Soft, delicate, fernlike, deciduous foliage and dense terminal clusters of lavender-blue, lightly fragrant, trumpet-shaped flowers make this large, spreading tree an outstanding specimen planting. The striking blooms can appear any time from April through August (most often May), and are sometimes present before the fresh, new, light green leaves appear in spring. Flowering is reportedly best following a winter with several nights in the upper 30's. Jacaranda may flower best when grown in poor soil. Jacarandas can reach 25 to 40 feet in height with an equal or greater spread, and the bent or arching trunks are covered with light brown bark.
Scientific name: Jacaranda mimosifolia
Pronunciation: jack-uh-RAN-duh mih-moe-sih-FOLE-ee-uh
Common name(s): jacaranda
USDA hardiness zones: 9B through 11 (Figure 2)
Origin: native to southern and central South America
UF/IFAS Invasive Assessment Status: not considered a problem species at this time, may be recommended (North, Central, South)

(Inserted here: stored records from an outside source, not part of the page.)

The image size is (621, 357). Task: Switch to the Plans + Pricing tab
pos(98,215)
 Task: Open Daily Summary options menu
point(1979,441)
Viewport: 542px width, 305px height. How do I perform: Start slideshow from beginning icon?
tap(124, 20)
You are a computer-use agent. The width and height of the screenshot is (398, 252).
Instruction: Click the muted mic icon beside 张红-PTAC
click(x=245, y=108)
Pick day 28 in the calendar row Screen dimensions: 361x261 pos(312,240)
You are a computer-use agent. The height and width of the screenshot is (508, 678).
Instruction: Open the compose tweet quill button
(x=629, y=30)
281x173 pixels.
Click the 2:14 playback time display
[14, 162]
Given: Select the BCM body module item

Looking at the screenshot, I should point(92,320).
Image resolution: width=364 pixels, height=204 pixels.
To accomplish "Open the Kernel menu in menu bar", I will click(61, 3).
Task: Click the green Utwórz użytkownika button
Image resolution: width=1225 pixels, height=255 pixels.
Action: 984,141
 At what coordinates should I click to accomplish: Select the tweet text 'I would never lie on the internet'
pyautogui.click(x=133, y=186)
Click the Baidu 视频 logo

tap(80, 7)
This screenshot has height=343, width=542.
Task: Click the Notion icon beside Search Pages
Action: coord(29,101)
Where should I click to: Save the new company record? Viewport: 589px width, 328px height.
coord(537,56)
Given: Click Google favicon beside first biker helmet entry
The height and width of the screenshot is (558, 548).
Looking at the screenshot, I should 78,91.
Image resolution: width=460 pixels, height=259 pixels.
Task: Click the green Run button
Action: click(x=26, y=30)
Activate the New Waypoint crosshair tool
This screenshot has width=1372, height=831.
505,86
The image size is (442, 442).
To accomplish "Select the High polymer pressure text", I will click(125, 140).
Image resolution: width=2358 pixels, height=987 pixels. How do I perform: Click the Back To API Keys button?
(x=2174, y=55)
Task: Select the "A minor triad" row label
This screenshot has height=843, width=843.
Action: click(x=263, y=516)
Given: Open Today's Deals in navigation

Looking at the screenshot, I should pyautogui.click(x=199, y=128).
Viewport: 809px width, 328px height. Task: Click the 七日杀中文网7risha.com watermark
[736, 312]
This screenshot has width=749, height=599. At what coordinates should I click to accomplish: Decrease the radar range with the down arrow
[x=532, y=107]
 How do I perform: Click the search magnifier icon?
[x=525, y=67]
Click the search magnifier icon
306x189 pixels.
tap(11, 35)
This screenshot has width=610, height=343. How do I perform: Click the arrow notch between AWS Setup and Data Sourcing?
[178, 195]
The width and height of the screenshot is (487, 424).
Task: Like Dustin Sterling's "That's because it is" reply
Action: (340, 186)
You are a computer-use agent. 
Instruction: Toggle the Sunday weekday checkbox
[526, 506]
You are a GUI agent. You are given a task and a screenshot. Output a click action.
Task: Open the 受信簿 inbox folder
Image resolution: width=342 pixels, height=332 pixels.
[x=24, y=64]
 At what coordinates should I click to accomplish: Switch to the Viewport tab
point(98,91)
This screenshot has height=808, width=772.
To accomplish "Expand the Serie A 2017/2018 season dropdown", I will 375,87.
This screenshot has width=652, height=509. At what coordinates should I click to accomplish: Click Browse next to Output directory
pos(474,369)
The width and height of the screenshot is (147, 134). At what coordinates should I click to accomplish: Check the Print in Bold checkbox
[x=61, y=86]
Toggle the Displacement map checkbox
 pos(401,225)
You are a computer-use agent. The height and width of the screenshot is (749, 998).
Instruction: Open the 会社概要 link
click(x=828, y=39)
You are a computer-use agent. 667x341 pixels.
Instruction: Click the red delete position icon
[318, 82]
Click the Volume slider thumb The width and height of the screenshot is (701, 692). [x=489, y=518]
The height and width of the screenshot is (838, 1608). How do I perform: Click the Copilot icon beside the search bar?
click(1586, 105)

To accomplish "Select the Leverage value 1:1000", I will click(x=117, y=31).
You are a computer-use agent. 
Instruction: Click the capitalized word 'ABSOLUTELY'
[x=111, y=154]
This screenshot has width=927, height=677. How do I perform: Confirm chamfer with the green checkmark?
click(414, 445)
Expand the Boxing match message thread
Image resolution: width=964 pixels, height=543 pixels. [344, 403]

Uses: parking lot island 100-200 sq ft; parking lot island > 200 sq ft; street without sidewalk; tree lawn > 6 ft wide; shade; specimen
Height: 25 to 40 feet
Spread: 45 to 60 feet
Crown uniformity: irregular
Crown shape: vase, spreading
Crown density: open
Growth rate: fast
Leaf arrangement: alternate
Leaf type: bipinnately compound, odd-pinnately compound; made up of 20 secondary leaflets per primary leaflet
Leaf margin: entire
Leaf shape: obovate, rhomboid
Leaf venation: unknown
Leaf type and persistence: deciduous
Leaf blade length: 9 to 18 inches; primary leaflets are 5 inches; secondary leaflets are ¼ inch
Leaf color: green
Fall color: no color change
Fall characteristic: not showy
Flower color: lavender to violet purple
Flower characteristics: very showy; lightly fragrant; emerges on numerous 12-18" long panicles
Flowering: spring and summer
Fruit shape: round, disk-like capsule
Fruit length: 3 inches
Fruit covering: dry or hard
Fruit color: brown
Fruit characteristics: does not attract wildlife; not showy; fruit/leaves a litter problem
Trunk and Branches
Trunk/branches: branches droop; showy; typically one trunk; no thorns
Bark: light brown, smooth, becoming blocky and rough with age
Pruning requirement: needed for strong structure
Breakage: susceptible to breakage
Current year twig color: gray, brown
Current year twig thickness: thick
Wood specific gravity: unknown
Light requirement: full sun
Soil tolerances: sand; loam; clay; slightly alkaline; acidic; well-drained
Drought tolerance: high
Aerosol salt tolerance: none
Roots: can form large surface roots
Winter interest: no
Outstanding tree: no
Ozone sensitivity: unknown
Verticillium wilt susceptibility: unknown
Pest resistance: resistant to pests/diseases
Use and Management
The light, dappled shade makes jacaranda well-suited for cooling patios, but it probably should not be used near pools due to the abundant leaf and flower drop. Jacaranda makes an ideal street tree, creating a spectacular sight when in full bloom. The arching branch habit is ideal for creating a canopy over a street or boulevard. Be sure to plant only those trees which have one central trunk and major limbs well-spaced apart for street tree and other high-use areas. Unpruned trees can become hazardous as they split apart at the crotches. Once properly trained and pruned, jacaranda is fairly strong-wooded and less messy than royal poinciana.
Heaviest-flowering when grown in full sun, small trees of jacaranda can tolerate light shade and will grow quickly. They thrive in sandy, well-drained soils but should be watered during dry periods. Prune branches so they remain less than half the diameter of the trunk to help keep the plant intact and increase durability.
'Alba' is a white-flowered cultivar which has a longer blooming period but sparser blooms. There are other cultivars available.
Propagation is by softwood cuttings, grafting, or by seed. Seedlings often take a long time to bloom so grafted trees or those rooted from cuttings are preferred.
No pests are of major concern.
Mushroom root rot is a problem on poorly-drained soil.
Koeser, A. K., Hasing, G., Friedman, M. H., and Irving, R. B. 2015. Trees: North & Central Florida. University of Florida Institute of Food and Agricultural Sciences.